Immigration Minister Peter Dutton sees a leadership role for himself in a post-Malcolm Turnbull Liberal Party, including the prime ministership.
Mr Dutton does not have a large body of support behind him, but does have a lot of self belief and aggression.
The aggression has emerged recently in his crankiness over reports of alleged abuse of asylum seekers sent to Nauru.
It's also been obvious in finding somewhere for the Manus men, almost all genuine refugees, who won't go back to their homelands as Mr Dutton wants.
The lack of a solid response to the long-anticipated eviction has made the Government seem impotent, and the Pacific solution look rickety. And to his critics, Mr Dutton looks out of his depth.
There also has been tension over past asylum seeker policy generated by Treasurer Scott Morrison, a former Immigration Minister and generally considered a future contender for the party leadership.
In 2011 the Labor minority Government of Julia Gillard proposed a modest refugees-for-asylum-seekers swap with Malaysia. Shadow immigration minister Morrison led the moves to block the necessary legislation.
Mr Morrison went to Malaysia to underline how harsh conditions would be for the swapped asylum seekers - an irony given the reported conditions on Nauru and Manus at present.
"I acted in accordance with my leader's instructions," Mr Morrison told Sky News this week, apparently flick-passing blame to then Opposition Leader Tony Abbott.
Mr Abbott contests it was his decision alone, but certainly he revived the Malaysian Solution debater by a remarkable statement of regret over its blocking.
"Letting it stand would have been an acknowledgment of the government-of-the-day's mandate to do the best it could, by its own lights, to meet our nation's challenges," he said in a speech.

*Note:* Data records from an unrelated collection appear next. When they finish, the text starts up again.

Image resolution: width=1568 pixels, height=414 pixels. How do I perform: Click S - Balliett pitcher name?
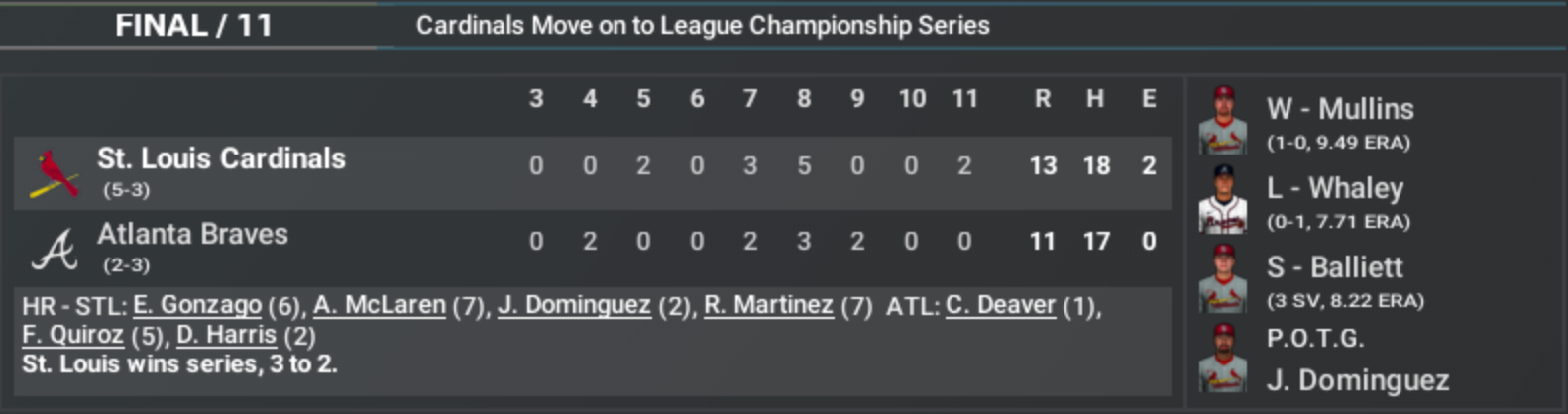click(x=1335, y=267)
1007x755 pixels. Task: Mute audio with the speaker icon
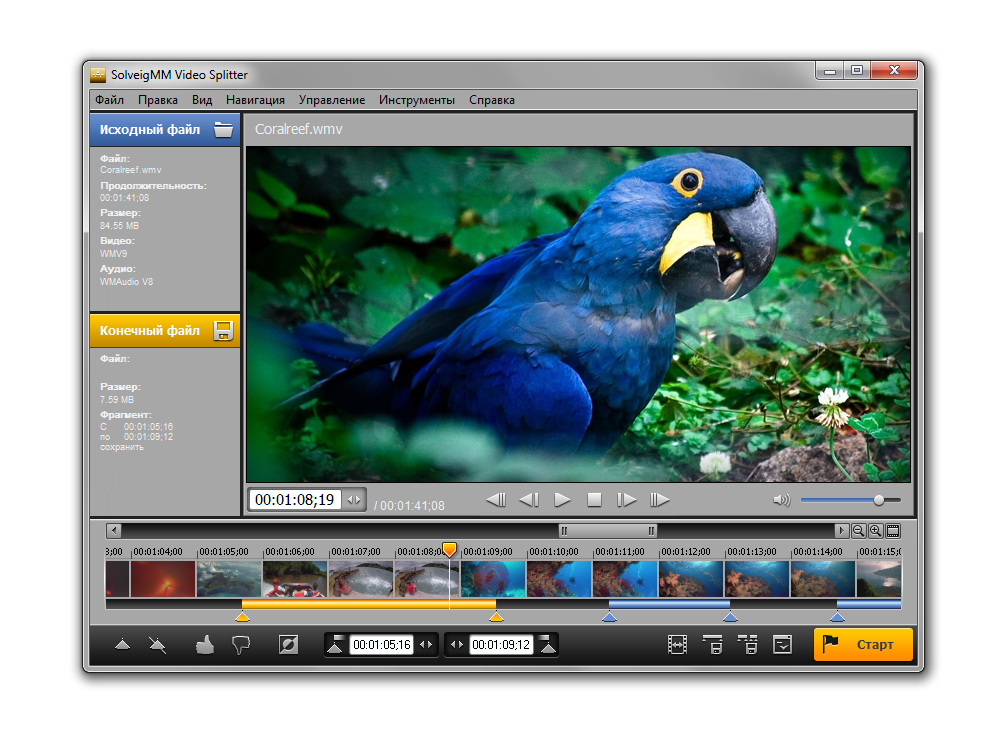(x=781, y=500)

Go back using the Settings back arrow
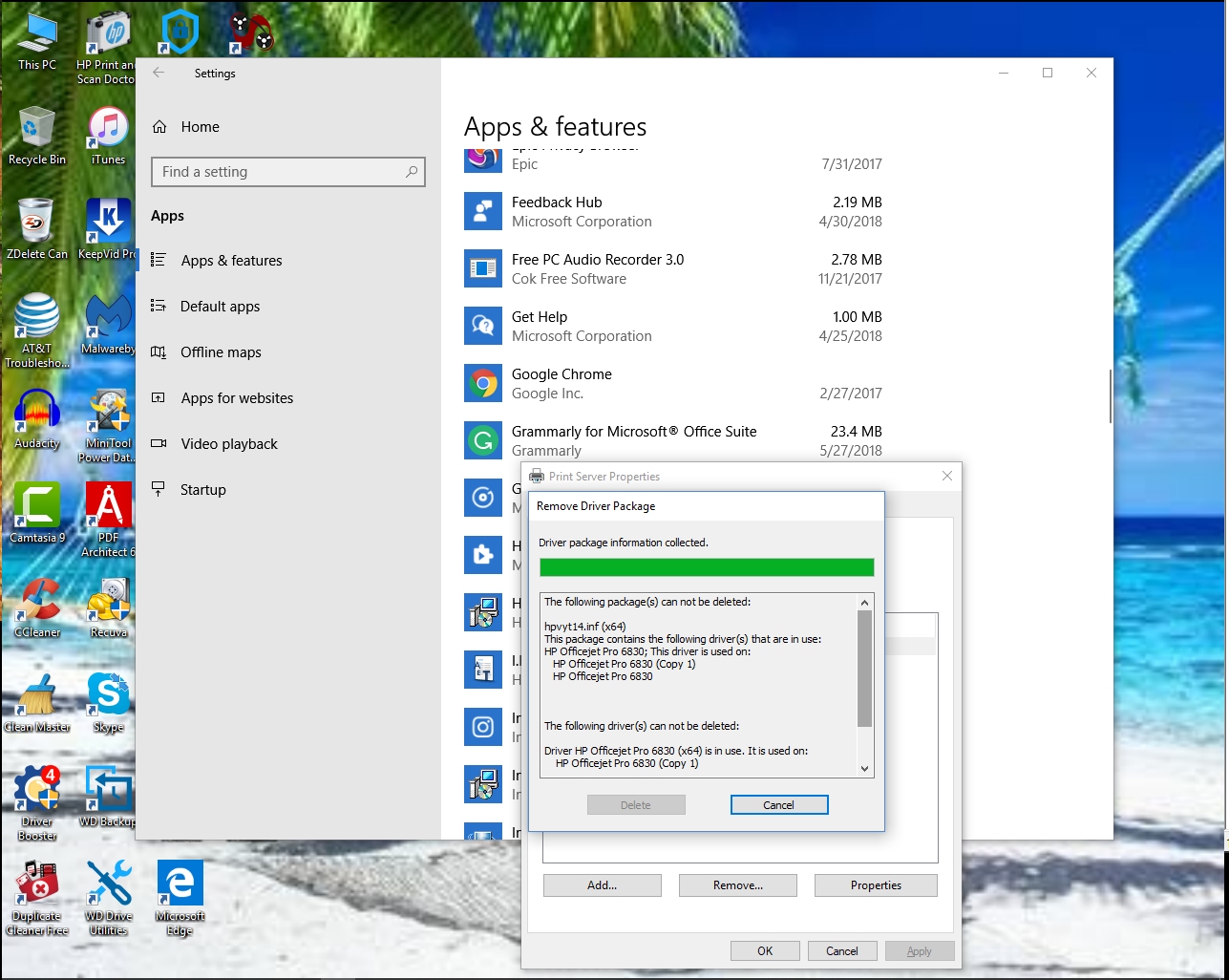[159, 74]
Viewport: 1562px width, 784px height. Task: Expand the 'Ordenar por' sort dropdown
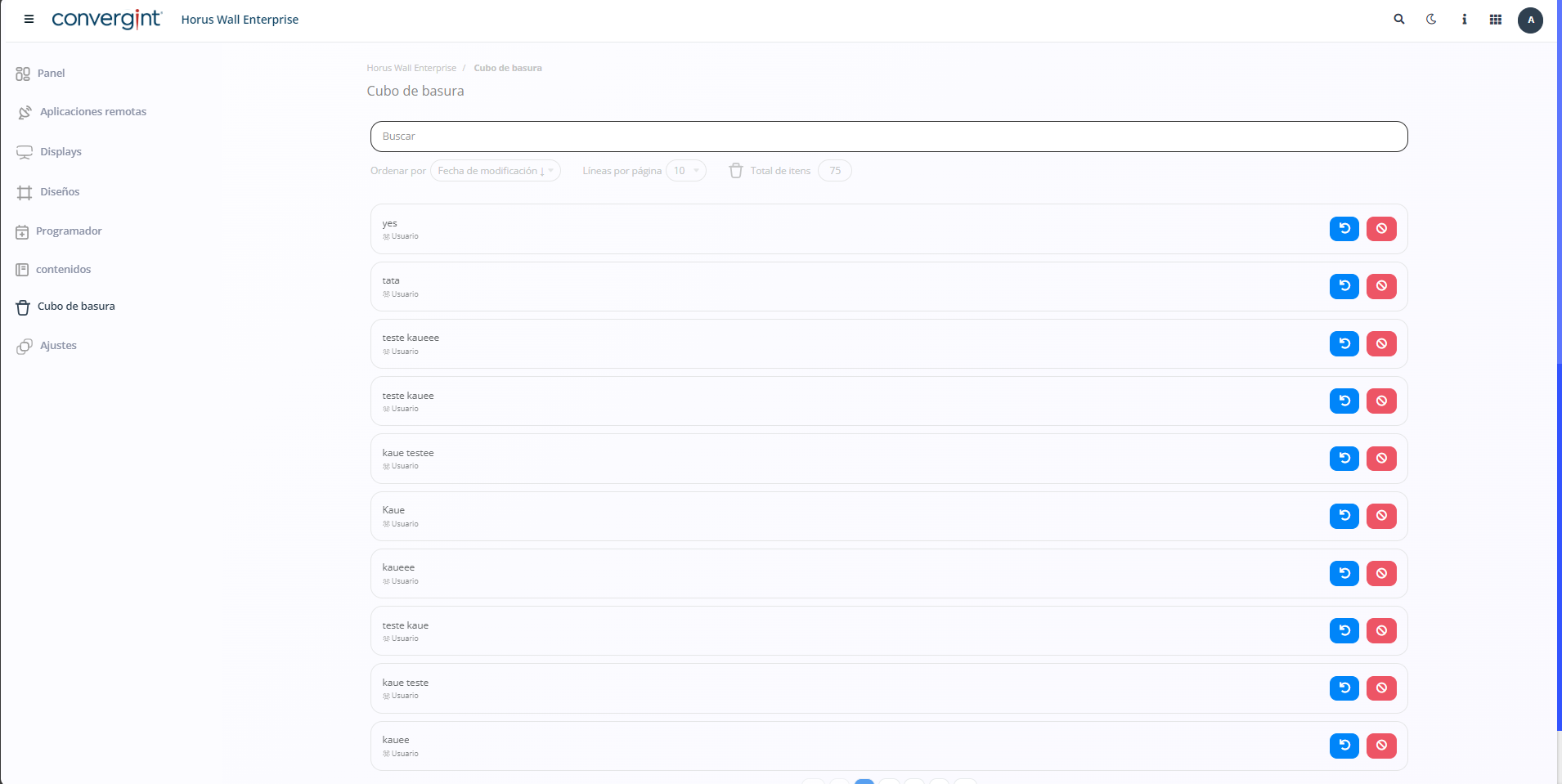point(495,171)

"It would have been a step back from the hyper-partisanship that now poisons our public life."
The admission of an asylum-seeker miss-step five years ago didn't help Peter Dutton deal with current stumbling.
Labor isn't free from the Manus/Nauru decay of the Pacific solution.
Campaigning is underway for the October Legislative Assembly elections in the ACT.
They are local elections dominated by local issues such as a light rail project.
However, there is an element of federal political debate.
Both Liberal and Labor candidates have confirmed they are being pressed by voters on asylum seeker policy, with Labor supporters threatening to shift to the Greens as a protest in October. The shift might be significant.
Multiply it by other elections in the coming three years and the ALP could face a damaging desertion over asylum seeker policy.
Opposition Leader Bill Shorten has suggested he and Prime Minister Turnbull visit that other policy curl-de-sac, Nauru, the source of the horror stories Minister Dutton has been angrily discounting.
However, Labor will have to do more than challenge the competence of the Government on asylum seeker management.
It will have to devise or contribute to a new policy.
The Pacific solution appears to be going nowhere at the moment.